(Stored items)

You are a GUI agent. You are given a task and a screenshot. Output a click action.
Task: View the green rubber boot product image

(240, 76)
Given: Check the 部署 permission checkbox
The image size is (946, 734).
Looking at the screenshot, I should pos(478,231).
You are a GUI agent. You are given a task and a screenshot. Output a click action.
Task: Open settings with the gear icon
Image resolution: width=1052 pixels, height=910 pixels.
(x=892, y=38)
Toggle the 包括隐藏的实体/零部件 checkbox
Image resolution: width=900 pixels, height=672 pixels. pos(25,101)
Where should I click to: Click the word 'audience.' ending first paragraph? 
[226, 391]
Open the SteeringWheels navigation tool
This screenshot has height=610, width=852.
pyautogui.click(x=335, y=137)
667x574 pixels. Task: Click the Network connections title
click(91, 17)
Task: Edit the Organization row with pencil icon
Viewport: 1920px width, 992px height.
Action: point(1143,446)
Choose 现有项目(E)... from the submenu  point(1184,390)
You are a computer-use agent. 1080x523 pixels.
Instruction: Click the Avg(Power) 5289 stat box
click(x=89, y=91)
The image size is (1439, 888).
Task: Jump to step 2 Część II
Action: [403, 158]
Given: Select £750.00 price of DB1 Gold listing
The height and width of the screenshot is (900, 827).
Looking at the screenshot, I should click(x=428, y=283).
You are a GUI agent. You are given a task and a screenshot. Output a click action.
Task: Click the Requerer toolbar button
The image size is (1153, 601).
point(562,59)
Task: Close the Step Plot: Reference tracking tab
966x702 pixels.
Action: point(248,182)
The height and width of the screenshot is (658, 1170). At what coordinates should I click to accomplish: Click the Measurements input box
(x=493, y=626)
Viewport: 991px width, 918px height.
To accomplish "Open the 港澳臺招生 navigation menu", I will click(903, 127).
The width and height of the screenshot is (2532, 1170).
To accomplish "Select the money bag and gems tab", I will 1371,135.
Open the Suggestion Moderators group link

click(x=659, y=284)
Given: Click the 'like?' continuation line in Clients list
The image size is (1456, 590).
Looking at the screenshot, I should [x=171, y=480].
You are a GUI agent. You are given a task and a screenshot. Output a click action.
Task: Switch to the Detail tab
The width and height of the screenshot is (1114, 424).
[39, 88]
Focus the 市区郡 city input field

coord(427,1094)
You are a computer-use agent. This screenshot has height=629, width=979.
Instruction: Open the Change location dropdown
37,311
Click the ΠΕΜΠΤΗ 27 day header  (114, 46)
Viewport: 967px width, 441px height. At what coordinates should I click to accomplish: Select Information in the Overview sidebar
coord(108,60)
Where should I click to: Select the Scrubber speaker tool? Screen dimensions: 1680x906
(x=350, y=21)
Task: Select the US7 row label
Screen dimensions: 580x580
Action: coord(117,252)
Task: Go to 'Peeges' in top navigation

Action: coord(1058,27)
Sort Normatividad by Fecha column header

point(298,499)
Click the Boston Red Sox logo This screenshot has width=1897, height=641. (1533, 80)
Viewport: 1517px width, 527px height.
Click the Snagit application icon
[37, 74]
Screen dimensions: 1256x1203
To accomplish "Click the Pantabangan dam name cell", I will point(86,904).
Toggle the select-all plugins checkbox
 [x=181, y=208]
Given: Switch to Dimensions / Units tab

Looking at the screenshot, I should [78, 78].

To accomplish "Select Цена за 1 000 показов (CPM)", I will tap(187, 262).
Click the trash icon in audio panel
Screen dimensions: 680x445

**WORK TO BE COMPLETED:**
Word for word, repeat the data from its first line through the line with "You are a computer-use agent. 1080x523", including both of those lines and no others.

**RESPONSE TO THE TASK:**
You are a GUI agent. You are given a task and a screenshot. Output a click action.
Task: View the green rubber boot product image

(240, 76)
Given: Check the 部署 permission checkbox
The image size is (946, 734).
Looking at the screenshot, I should pos(478,231).
You are a GUI agent. You are given a task and a screenshot. Output a click action.
Task: Open settings with the gear icon
Image resolution: width=1052 pixels, height=910 pixels.
(x=892, y=38)
Toggle the 包括隐藏的实体/零部件 checkbox
Image resolution: width=900 pixels, height=672 pixels. pos(25,101)
Where should I click to: Click the word 'audience.' ending first paragraph? 
[226, 391]
Open the SteeringWheels navigation tool
This screenshot has height=610, width=852.
pyautogui.click(x=335, y=137)
667x574 pixels. Task: Click the Network connections title
click(91, 17)
Task: Edit the Organization row with pencil icon
Viewport: 1920px width, 992px height.
Action: point(1143,446)
Choose 现有项目(E)... from the submenu  point(1184,390)
You are a computer-use agent. 1080x523 pixels.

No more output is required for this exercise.